CONSEGNA 1 – Nel testo sulla distruzione di Gerusalemme, individua gli anni di calendario scritti in cifre e riportali nell'ordine in cui compaiono.
CONSEGNA 2 – Per favore, prosegui il testo sulla distruzione di Gerusalemme partendo da dopo la sua ultima frase.

TESTO RIPORTATO –
----------

La distruzione di Gerusalemme nel 70 d. C. viene letta comunemente come l’avveramento di una profezia di Gesù (Lc., XIX, 41[1]). Da allora il popolo ebraico ha perso la sua patria, che ha riacquistato solo parzialmente e con la forza nel 1948 a danno dei Palestinesi, i quali vi abitavano da circa duemila anni, ma il Tempio è andato distrutto completamente e con esso è cessato il Sacrificio della Vecchia Alleanza, che è stato rimpiazzato dall’Olocausto del Verbo Incarnato con cui è iniziata la Nuova ed Eterna Alleanza.

Gli antefatti che portarono alla conquista e distruzione di Gerusalemme da parte di Roma sono poco conosciuti.

Innanzitutto sorge spontanea la domanda sul come sia potuta avvenire una guerra talmente assurda in cui il piccolissimo popolo ebraico provocò nel 66 d. C. il gigantesco Impero romano. Una guerra del genere non poteva che essere vinta da Roma e persa dagli Ebrei. Eppure essi non esitarono a provocare Roma, come mai?

Per poter rispondere occorre conoscere lo stato d’animo degli Ebrei di quei tempi acceso dall’Apocalittica e dal Messianismo temporale[2].

La Palestina, sotto il governo di Roma, non si trovava poi tanto male, ma vi fu un avvenimento che fece insorgere la maggior parte degli Ebrei contro Roma.

Quest’atto fu il censimento degli abitanti la Palestina, che Roma indisse 7 anni dopo la nascita del Salvatore. La reazione a questo censimento romano fu grande e fu capitanata da Giuda il Galileo coadiuvato da un sacerdote di nome Sadduc. Essi incitarono il popolo alla rivolta contro il censimento e l’autorità di Roma che lo aveva ordinato.

----------

ELENCO DATI –
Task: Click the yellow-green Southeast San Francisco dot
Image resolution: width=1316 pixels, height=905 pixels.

----------

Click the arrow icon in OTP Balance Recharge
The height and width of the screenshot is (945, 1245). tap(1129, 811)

----------

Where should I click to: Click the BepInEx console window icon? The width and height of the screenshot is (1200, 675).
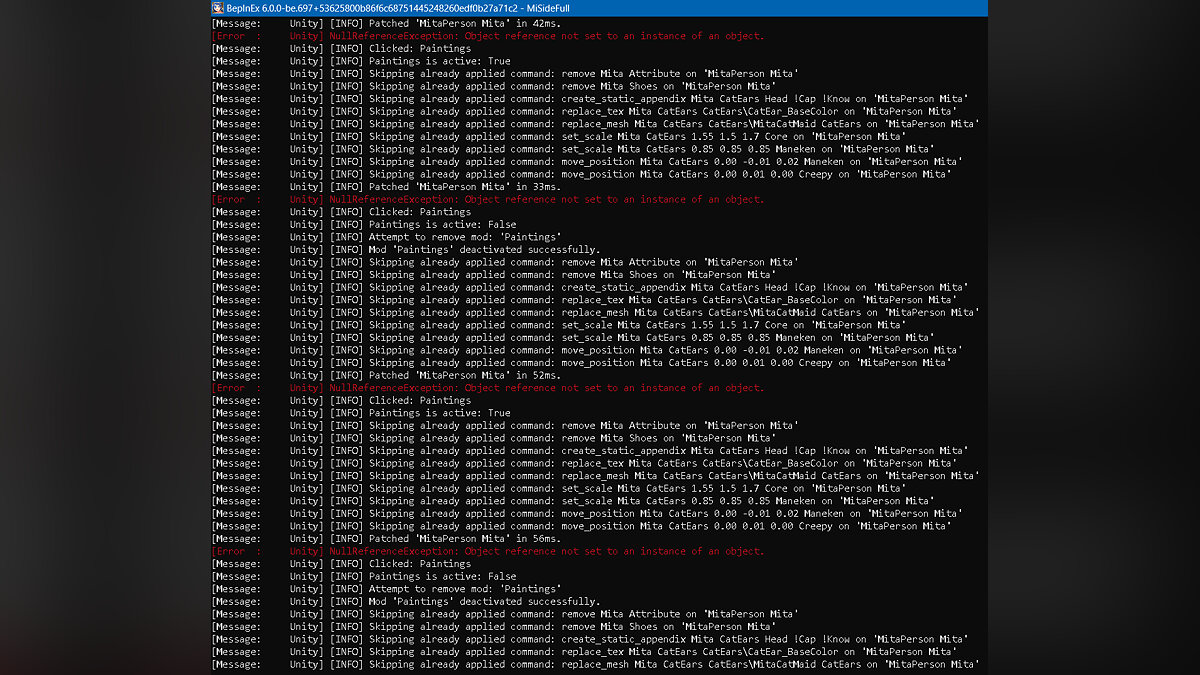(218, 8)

----------

RISPOSTA FINALE 1 – 70 d. C., 1948, 66 d. C.

RISPOSTA FINALE 2 –
Israele si considerava la Nazione di Dio e non poteva essere censita dall’uomo, poiché ciò avrebbe significato usurpare i diritti di Dio e considerarsi il Padrone di Israele al posto di Jahveh. Flavio Giuseppe narra che i due ispiratori della rivolta anti-romana non “tolleravano padroni mortali dopo Dio” (Guerra giudaica, II, 8, 1). I Romani erano, quindi, visti come tiranni che volevano sostituirsi a Dio e i Giudei che avrebbero acconsentito a farsi censire sarebbero stati ritenuti come apostati religiosi e rinnegati nazionali. Le turbe insorsero, Roma rispose con la forza; dopo gravi disordini e scontri cruenti la ribellione fu domata, Giuda il Galileo venne ucciso e i suoi seguaci si dispersero[3]. Il censimento fu portato a termine anche grazie alla collaborazione dei sacerdoti con Roma, specialmente dei sacerdoti Sadducei che non erano avversi ai Romani. I Farisei, invece, aiutarono i ribelli.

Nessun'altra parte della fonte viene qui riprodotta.